> What is required
Duplicate everything from "The problem of" down to "to such acts." in the essay on fear, class, and universal basic income below, keeping each word and punctuation mark unchanged.

> Passage provided
Tag: fear

  • Fear, Class, and Universal Basic Income

    On the April 13 2024, a man stabbed several people in a shopping centre in Sydney. The morning after, I was walking past the Four Courts in Dublin, when a man approached me making a stabbing motion in the air. I fixed my eyes on him as my heart sped up, but it stopped as quickly as it started. Just a gesture of three or four stabs. I saw there was nothing in his hands, but kept my distance as he passed. He didn’t make eye contact or acknowledge me.

    The experience threw me off kilter. For a second I doubted what I’d seen. Why would someone do that? To scare people? But he didn’t even seem to notice me. Was he on the phone, and accompanying his words with thoughtless gestures, inconsiderate of how it might affect passers by? Or was he lost in his thoughts, unaware of the world, and acting out some inner drama? Safe to say, I looked over my shoulder a few times as I walked on.

    The problem of violence, such as the Sydney stabbing, or the shocking attack on Dublin’s Parnell Square last year, involves many factors: trauma, mental illness, addiction, social isolation, inequality… We could pull on any thread and find enough material to make a case for its importance in contributing to such acts.

    For the mainstream media and politicians, however, explanations are simple. These people are “thugs“, “hoodlums“, “scumbags“. Anyone questioning the role society plays may be accused of giving criminals a free pass, and not holding them accountable for their actions.

    After violent attacks like the ones mentioned, the media is normally quick to assure people that the motivation was not “terrorism”. The distinction seems to be this: terrorism is motivated by an ideology, a political position. A terrorist act has meaning. But these other types of attacks, according to the mainstream, have no meaning. The attacker was “schizophrenic”, homeless, jobless. Therefore, the violence has no sense to it. It is merely an outburst of animal savagery into the pure, clean, bright and ordered streets. The blame does not lie in us, but in them – those who cannot raise themselves up high enough to walk among us in our enlightened ways.

> Extracted data
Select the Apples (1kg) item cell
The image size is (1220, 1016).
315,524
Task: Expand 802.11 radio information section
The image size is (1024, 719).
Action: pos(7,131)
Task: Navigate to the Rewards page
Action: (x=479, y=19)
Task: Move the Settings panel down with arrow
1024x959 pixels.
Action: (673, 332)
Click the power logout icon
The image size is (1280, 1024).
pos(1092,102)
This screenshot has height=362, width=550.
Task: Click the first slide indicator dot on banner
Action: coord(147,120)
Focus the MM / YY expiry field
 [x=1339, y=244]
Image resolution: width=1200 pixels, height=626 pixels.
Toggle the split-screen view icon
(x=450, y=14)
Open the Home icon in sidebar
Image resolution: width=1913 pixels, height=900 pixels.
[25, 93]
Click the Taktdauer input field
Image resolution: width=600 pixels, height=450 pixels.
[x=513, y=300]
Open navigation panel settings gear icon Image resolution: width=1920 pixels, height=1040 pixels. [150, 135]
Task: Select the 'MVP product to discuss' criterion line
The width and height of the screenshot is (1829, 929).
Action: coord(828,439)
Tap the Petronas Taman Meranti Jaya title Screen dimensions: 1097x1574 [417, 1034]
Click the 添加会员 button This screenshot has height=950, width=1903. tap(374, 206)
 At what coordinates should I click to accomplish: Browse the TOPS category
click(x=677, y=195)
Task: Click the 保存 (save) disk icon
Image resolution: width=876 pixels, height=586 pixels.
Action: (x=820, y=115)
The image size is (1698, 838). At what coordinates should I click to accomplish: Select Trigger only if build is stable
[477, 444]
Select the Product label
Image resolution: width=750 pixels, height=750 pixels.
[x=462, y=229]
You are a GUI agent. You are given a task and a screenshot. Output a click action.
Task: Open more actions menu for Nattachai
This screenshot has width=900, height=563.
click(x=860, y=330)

> Reply
The problem of violence, such as the Sydney stabbing, or the shocking attack on Dublin’s Parnell Square last year, involves many factors: trauma, mental illness, addiction, social isolation, inequality… We could pull on any thread and find enough material to make a case for its importance in contributing to such acts.